From the official documentation: https://learn.microsoft.com/en-us/ef/core/saving/concurrency?tabs=data-annotations
Optimistic Concurrency and Conflict Resolution Techniques
In database management, concurrent modifications by multiple application instances can lead to inconsistencies. Optimistic concurrency, as implemented in EF Core, addresses this by assuming rare conflicts and avoiding upfront locks. Instead, conflicts are detected during the save operation, notifying the application to handle them accordingly.
Concurrency tokens, such as the Version property in EF Core, play a crucial role in detecting changes. These tokens are loaded and tracked during entity queries, and their values are compared during updates to ensure consistency. For example, a [Timestamp] attribute can be used to map a property to a SQL Server rowversion column, automatically updating it on each change.
When conflicts arise, techniques for resolution vary.
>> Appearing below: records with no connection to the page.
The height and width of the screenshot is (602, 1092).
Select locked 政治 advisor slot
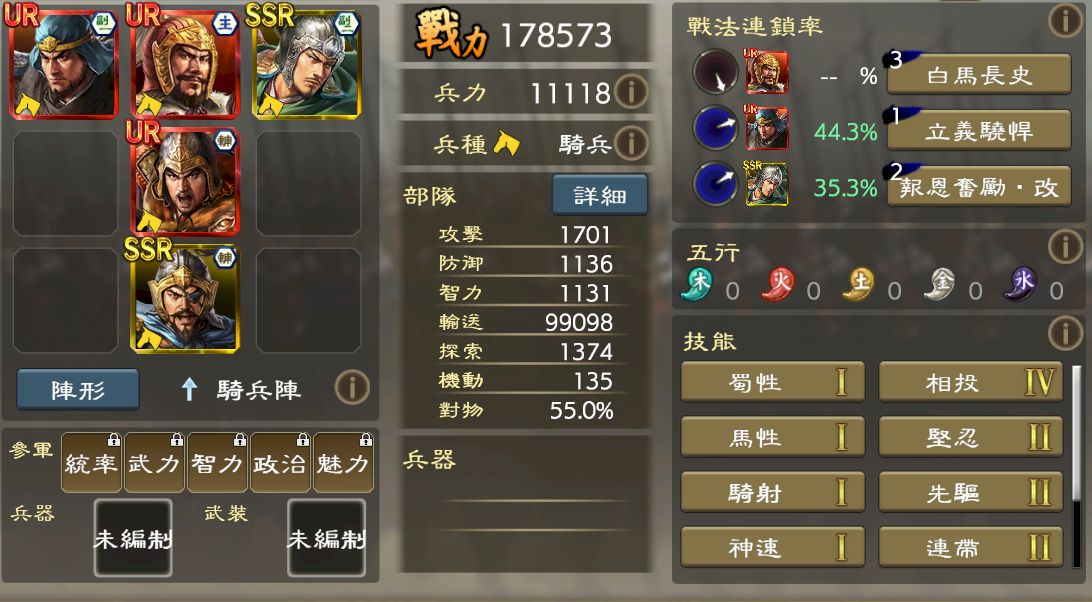click(x=280, y=463)
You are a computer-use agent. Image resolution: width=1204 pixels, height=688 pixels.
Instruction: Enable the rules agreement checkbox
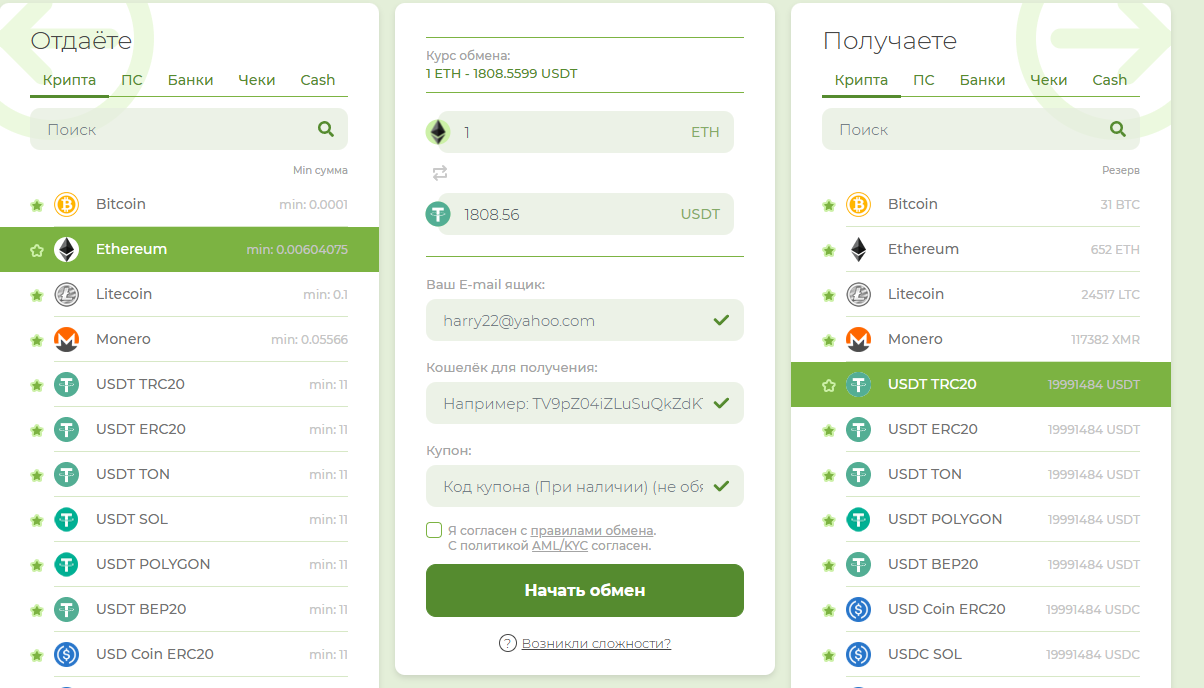coord(434,530)
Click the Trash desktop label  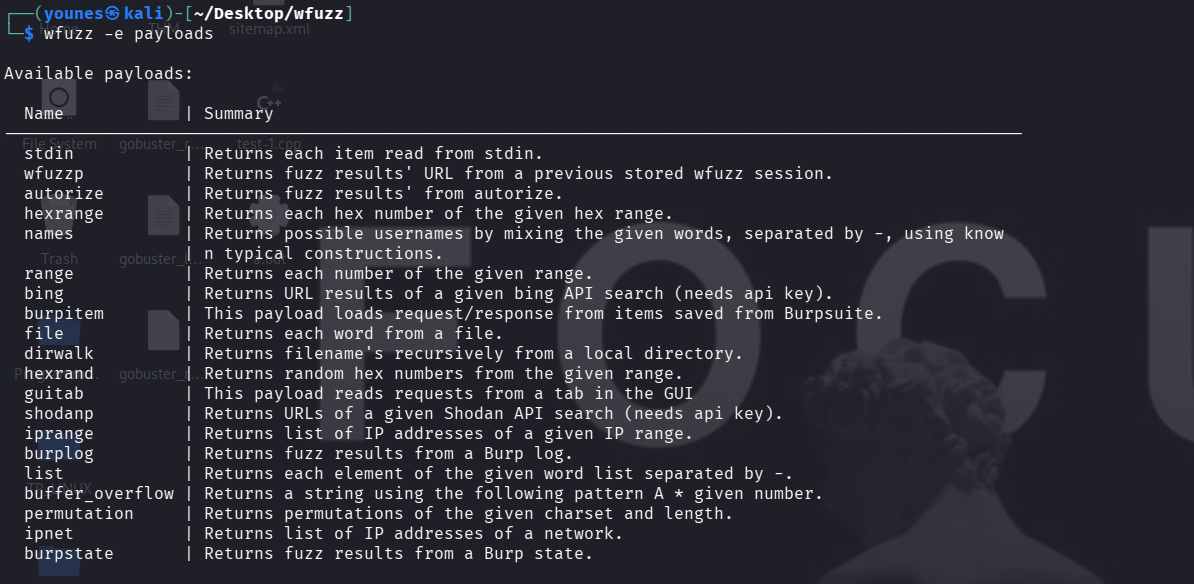59,259
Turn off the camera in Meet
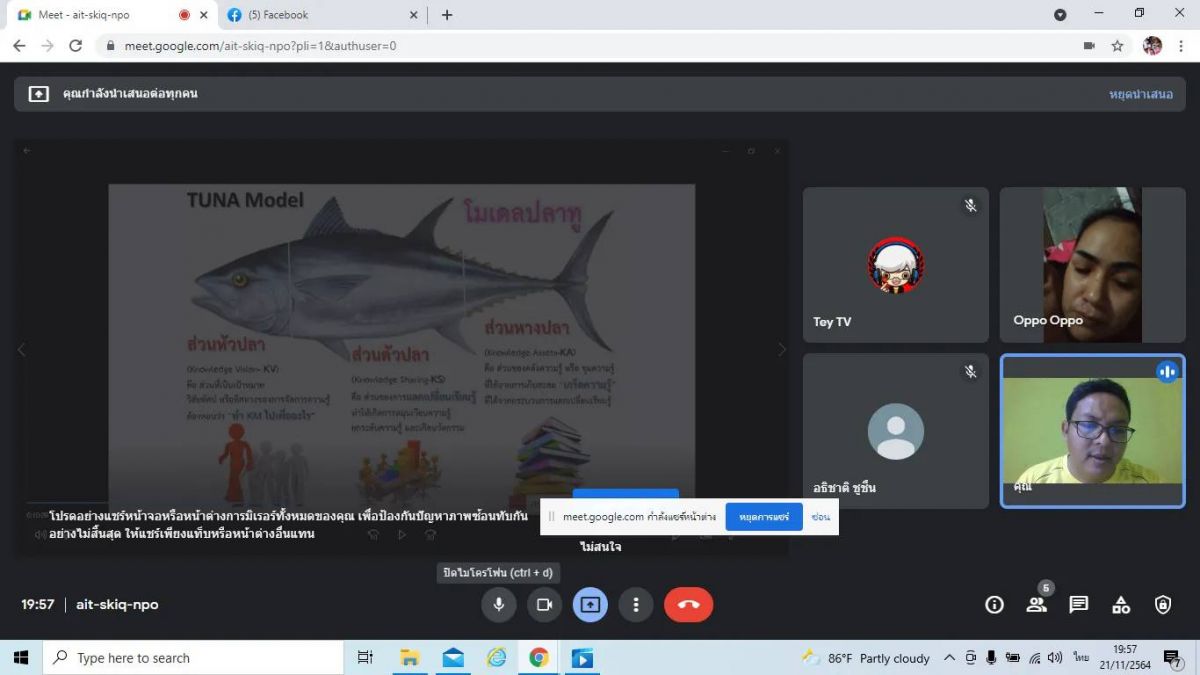Screen dimensions: 1200x675 [544, 605]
Applications may inform users of conflicting changes, retry operations after re-querying data, or implement more sophisticated merging strategies. For instance, in EF Core, DbUpdateConcurrencyException is caught, and original values are refreshed to bypass subsequent checks.
Considerations for Isolation Levels
Another aspect of concurrency management involves isolation levels, particularly in ensuring data consistency. The repeatable reads transaction isolation level guarantees that a transaction sees data as it was when the transaction started, regardless of subsequent concurrent activity.
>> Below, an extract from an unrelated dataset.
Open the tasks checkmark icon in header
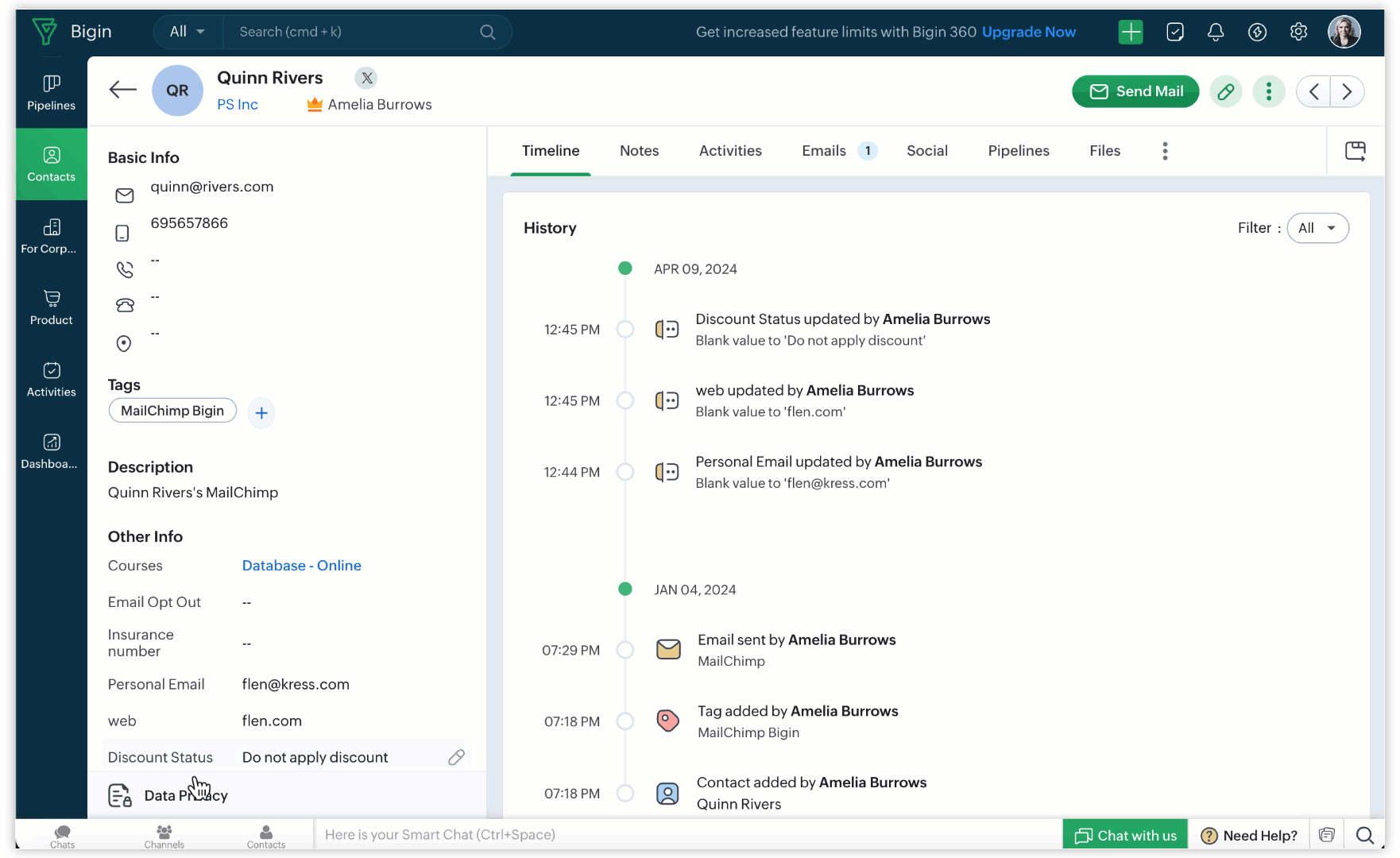 pos(1174,32)
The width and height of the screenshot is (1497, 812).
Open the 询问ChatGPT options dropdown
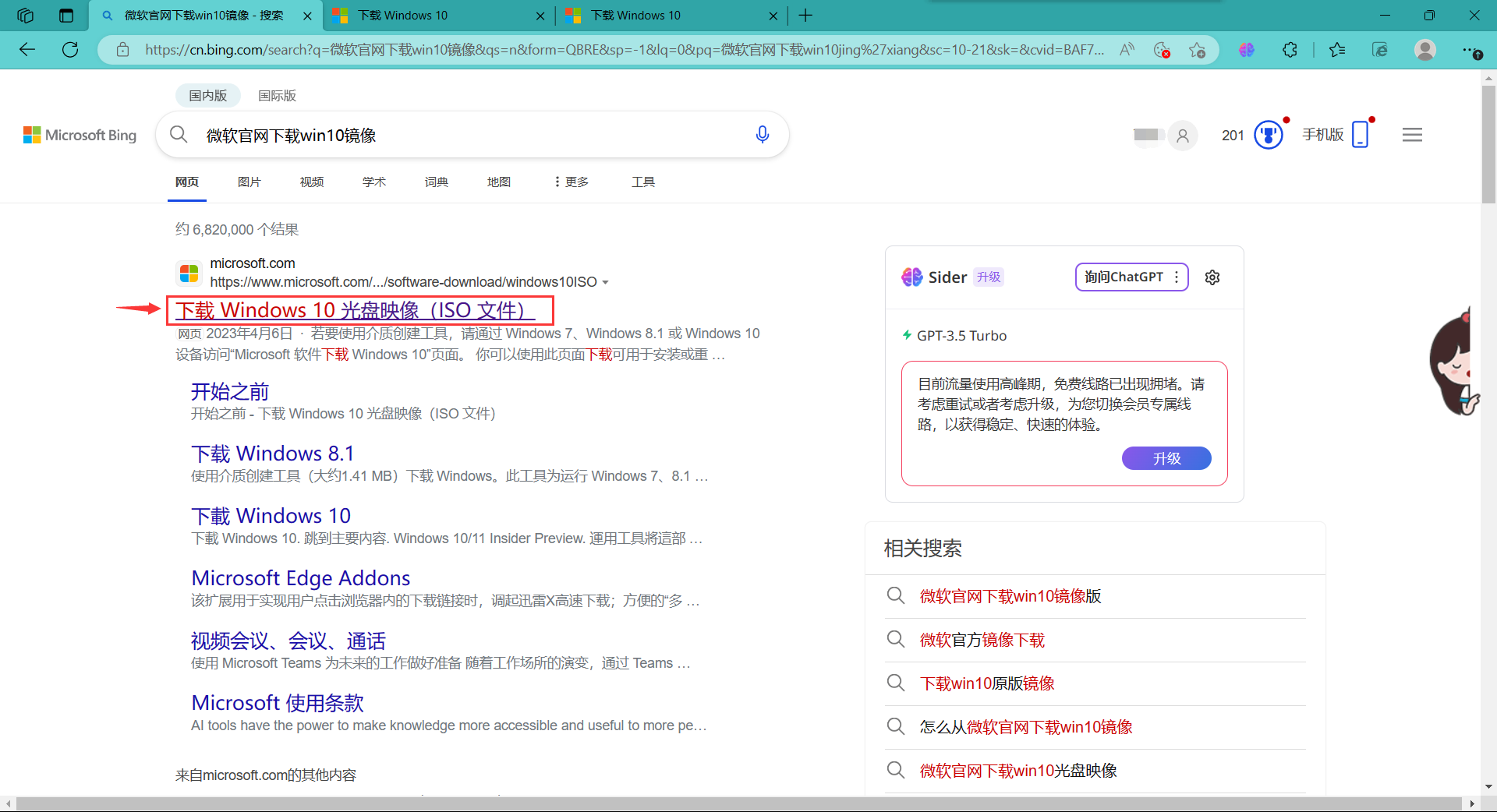(x=1177, y=277)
Implementation details of isolation levels vary across databases. For example, SQL Server's "repeatable read" level utilizes shared locks to prevent interference, while PostgreSQL's approach includes serialization errors to handle conflicts.
However, higher isolation levels may impact performance and require transactions to span all operations. It's crucial to weigh the benefits of data consistency against these drawbacks, especially considering the potential impact on concurrent performance.
This summarized article provides insights into managing concurrency in databases, covering optimistic concurrency, concurrency token implementation, conflict resolution techniques, and considerations for isolation levels.